Unfortunately, this is not the case when it comes to the energy industry. Despite the fact oil and natural gas companies employ 63 million workers and put more than $1 trillion into the economy annually, they are vilified, not hailed.

For some reason, certain policymakers have determined the energy industry needs to be taxed more heavily because they are, somehow, making too high a profit.

This simply does not make sense. Since the onset of the recession, the energy industry has managed to create more than 20,000 new jobs while the number of jobs across all industries has shrunk by five percent.

With a national unemployment rate of 8.2 percent, it seems counterintuitive to use taxation as a means to cripple one of the few industries contributing to economic growth. Attempts to overregulate the energy industry will be damaging to the national economy as a whole, and American families in particular.

As it stands right now, the United States is one of just a few developed nations to use a worldwide taxation system. This means American companies making profits overseas are subject to taxation in the country of origin, and again when those same profits are reinvested at home.
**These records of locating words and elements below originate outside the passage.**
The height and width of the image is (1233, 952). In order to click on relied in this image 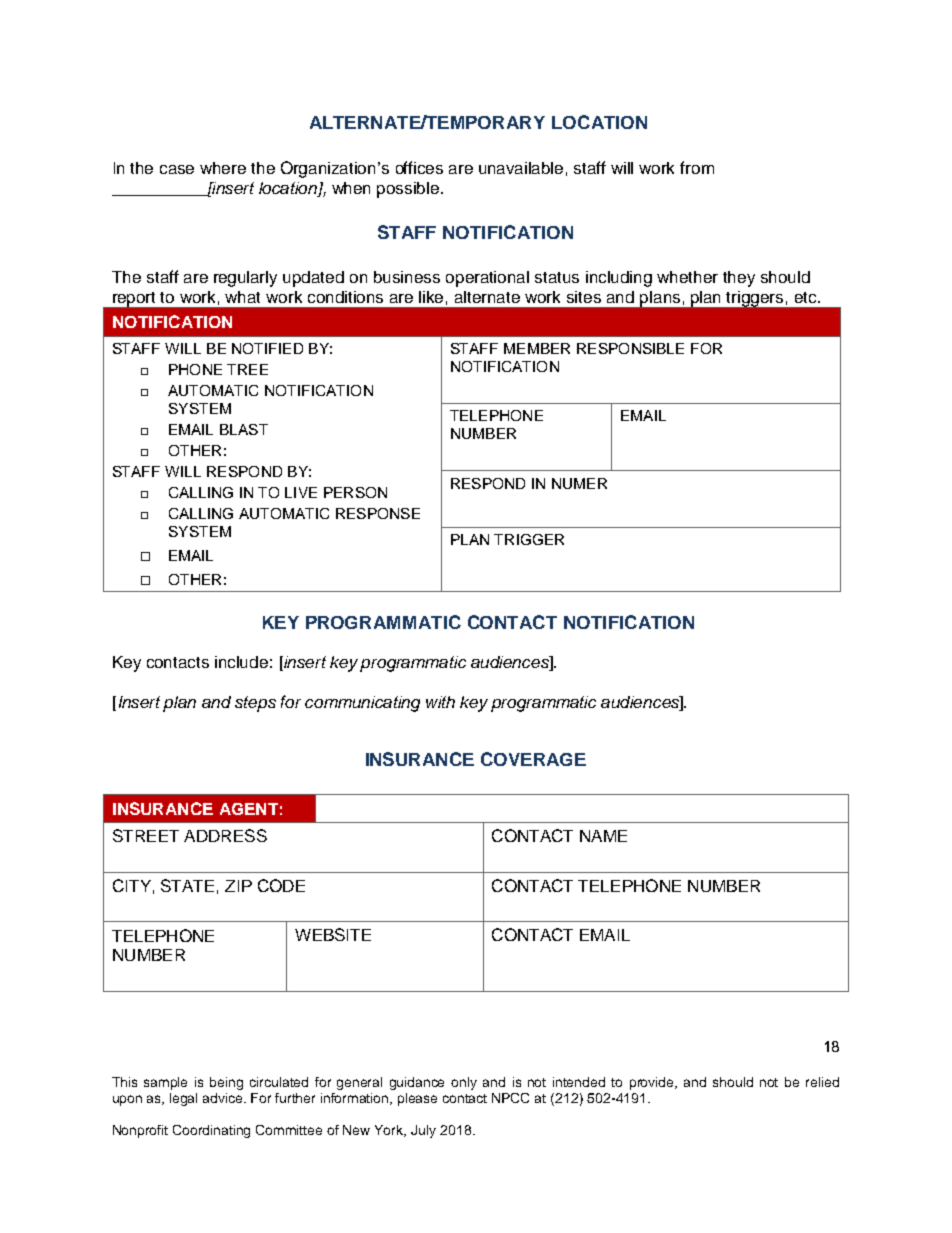, I will do `click(822, 1082)`.
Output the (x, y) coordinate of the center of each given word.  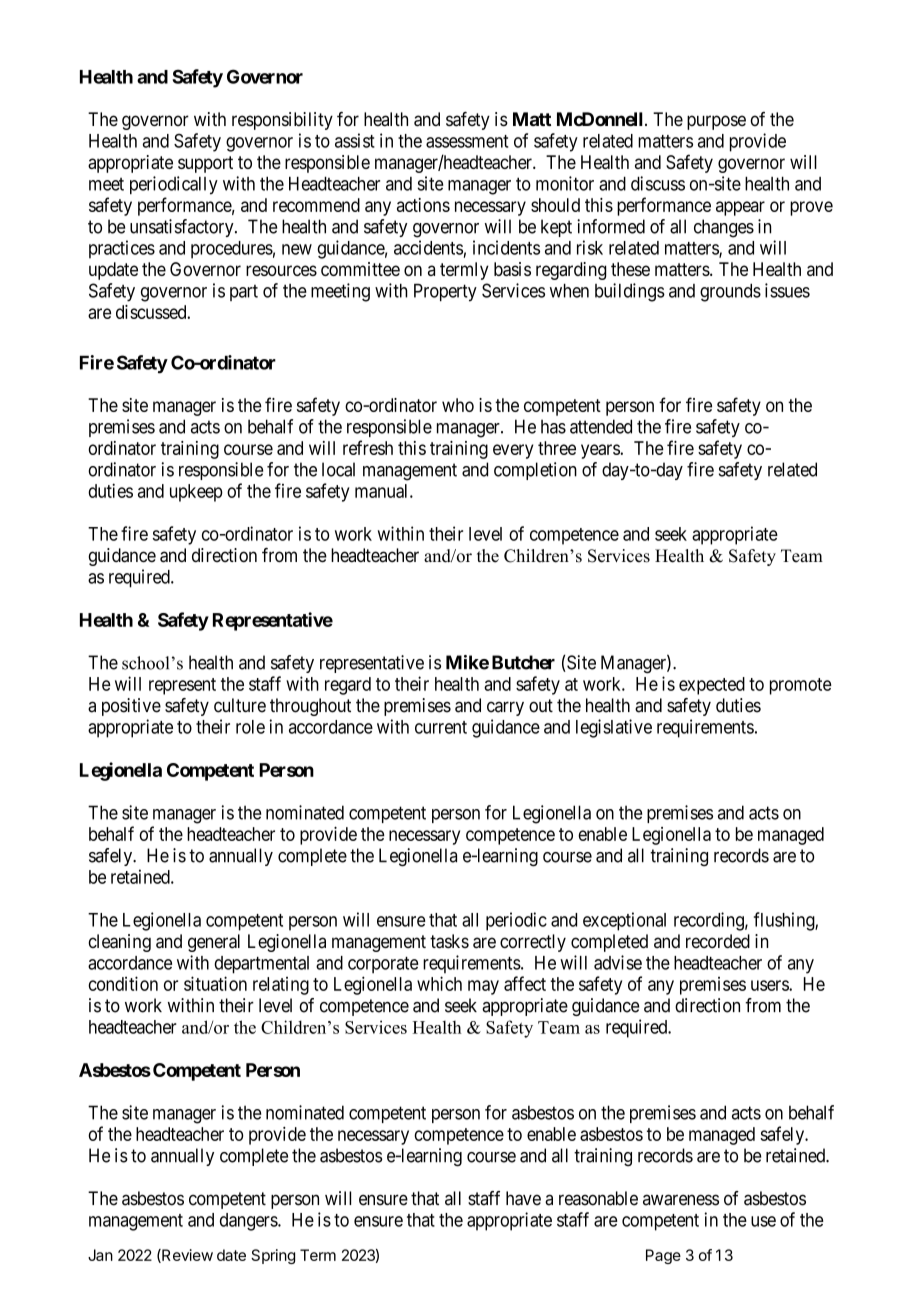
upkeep (196, 493)
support (205, 164)
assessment (467, 141)
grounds (730, 292)
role (250, 727)
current (441, 727)
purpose (716, 122)
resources (281, 270)
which (439, 983)
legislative (614, 728)
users (770, 985)
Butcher (523, 662)
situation (215, 983)
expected (712, 686)
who (458, 405)
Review (186, 1256)
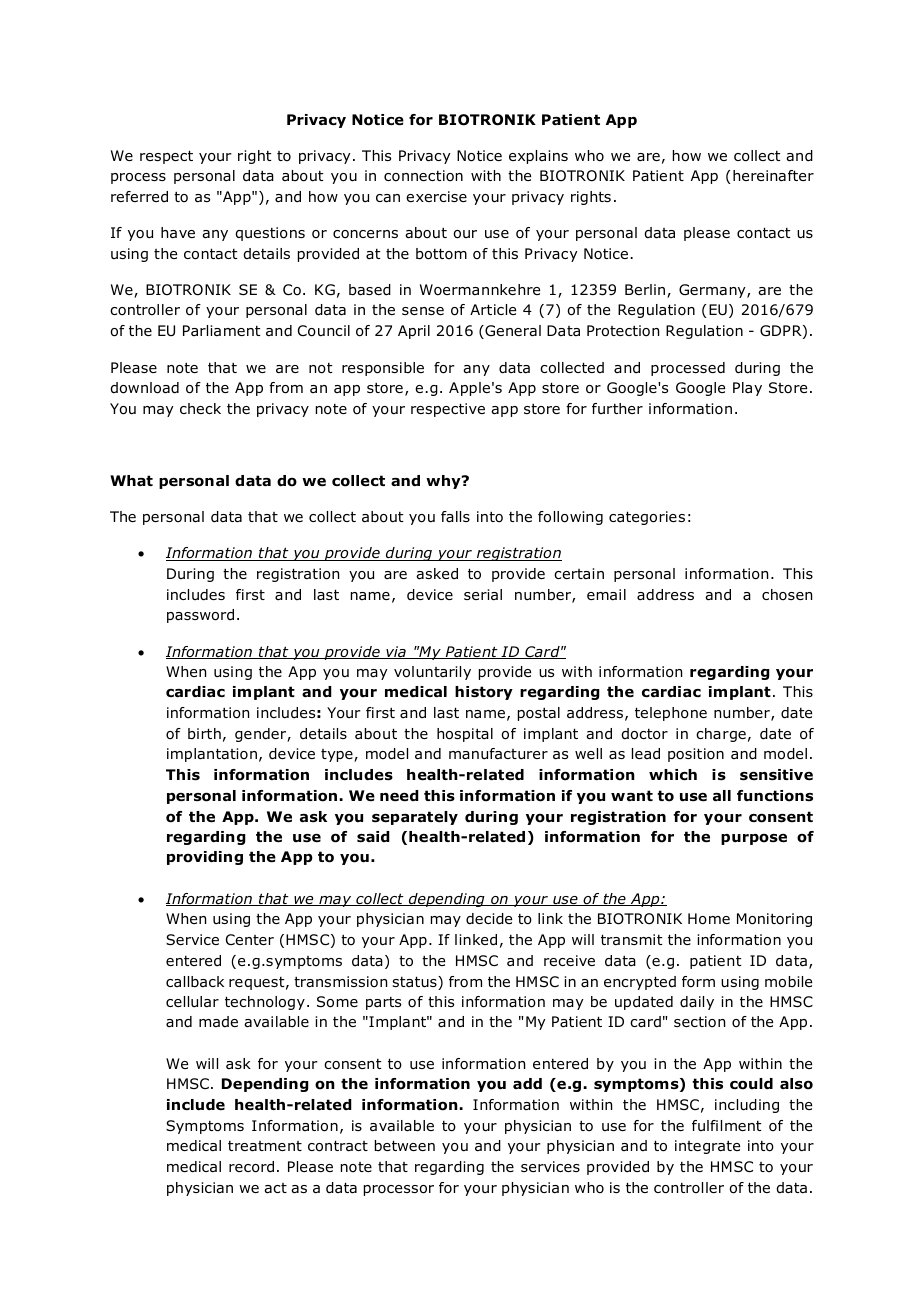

Most of America’s competitors within the energy industry operate under a territorial taxation system, thus making their profits exempt from taxation in their home states. This inequity puts American companies at a competitive disadvantage, and the result is energy insecurity and higher prices.

Current efforts to enact repatriation legislation are a step in the right direction. However, permanent action is needed to protect the energy industry from the type of overregulation that will cost American jobs and lead to prohibitively high-energy costs.

I encourage Sen. Chuck Grassley to support legislation to protect American jobs and prevent any punitive taxes on the energy industry.